所给条目:
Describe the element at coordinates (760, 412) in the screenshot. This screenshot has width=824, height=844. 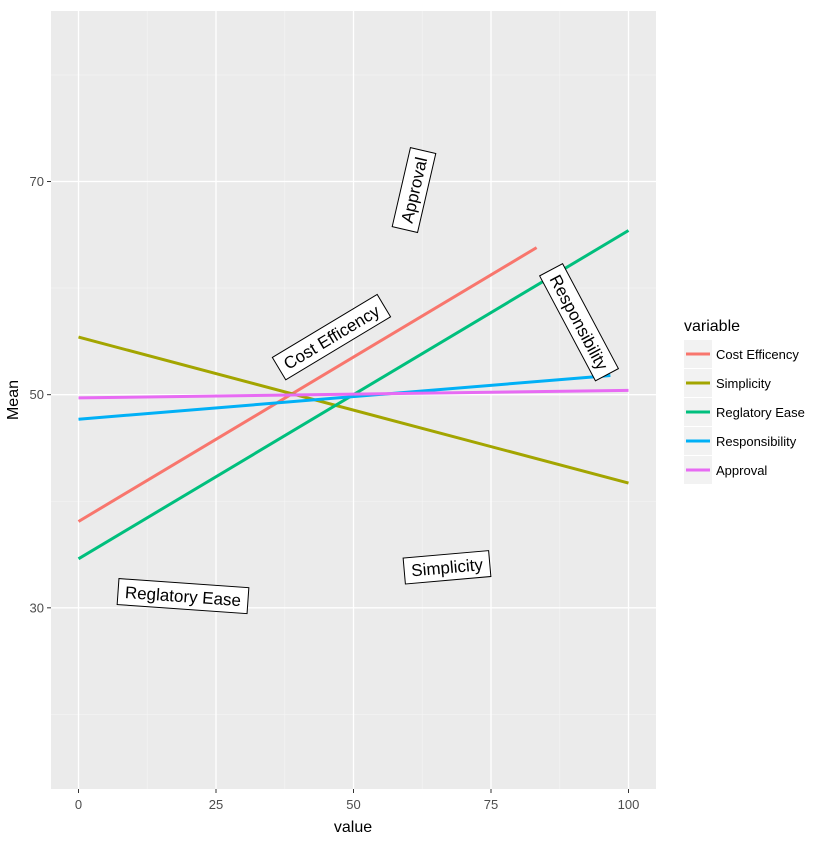
I see `legend-label: Reglatory Ease` at that location.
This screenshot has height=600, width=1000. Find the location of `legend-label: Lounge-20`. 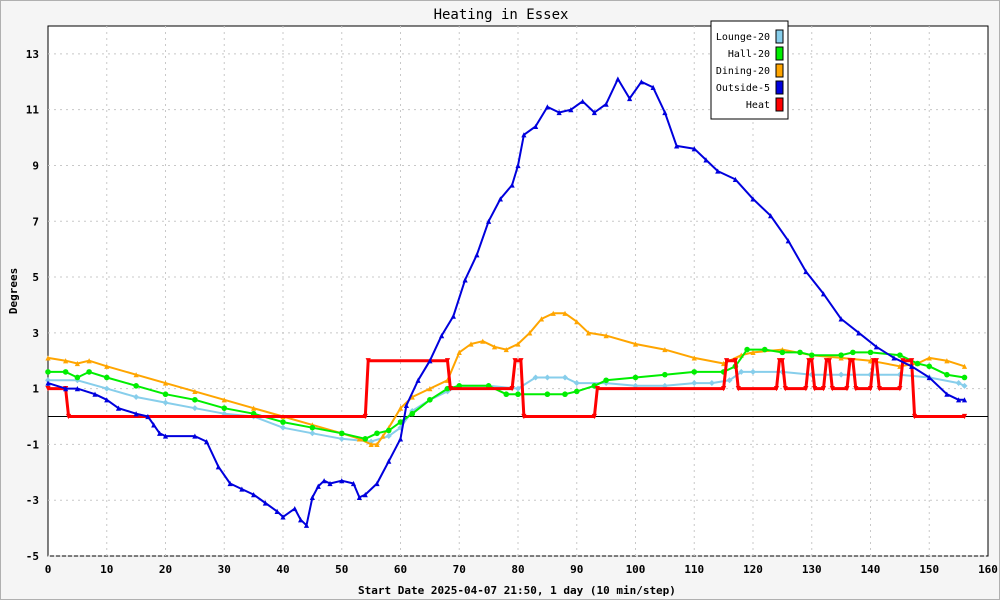

legend-label: Lounge-20 is located at coordinates (743, 38).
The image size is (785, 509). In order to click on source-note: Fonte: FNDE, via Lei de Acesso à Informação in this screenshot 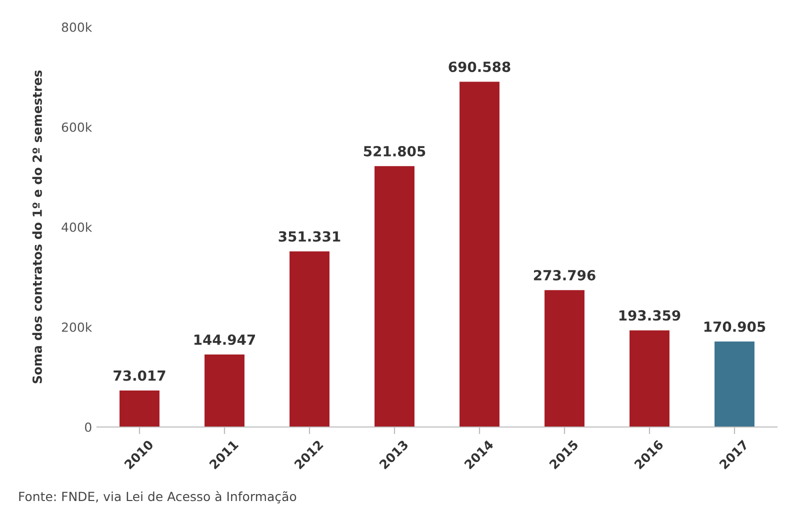, I will do `click(158, 498)`.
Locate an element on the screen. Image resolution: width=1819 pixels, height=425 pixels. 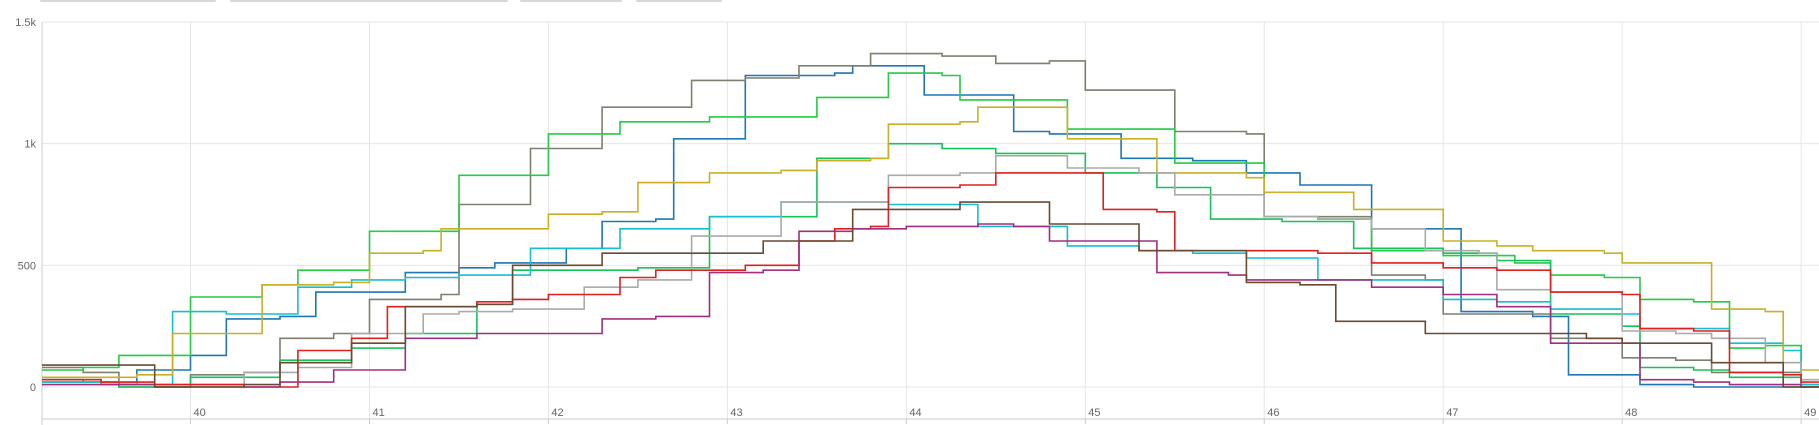
x-tick-label: 41 is located at coordinates (378, 413).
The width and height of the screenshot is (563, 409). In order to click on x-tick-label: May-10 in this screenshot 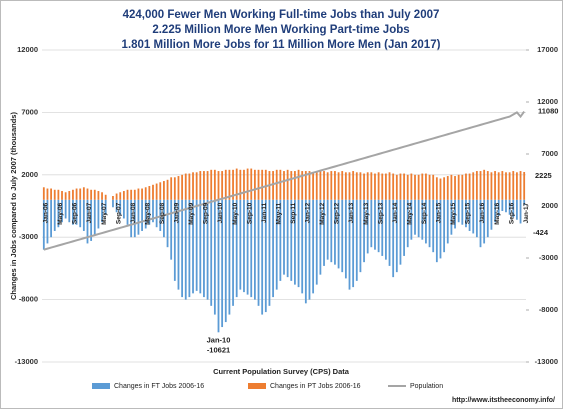, I will do `click(236, 213)`.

工作任务: 请把条目从开头到包含"legend-label: Lounge-20 is"的那一行（含该行）重新列出，将其中的"screenshot"替换为"image"，其余内容保持不变，并省去图片。

任务输出:
Describe the element at coordinates (760, 412) in the image. This image has width=824, height=844. 
I see `legend-label: Reglatory Ease` at that location.
This image has height=600, width=1000. Find the location of `legend-label: Lounge-20`. 

legend-label: Lounge-20 is located at coordinates (743, 38).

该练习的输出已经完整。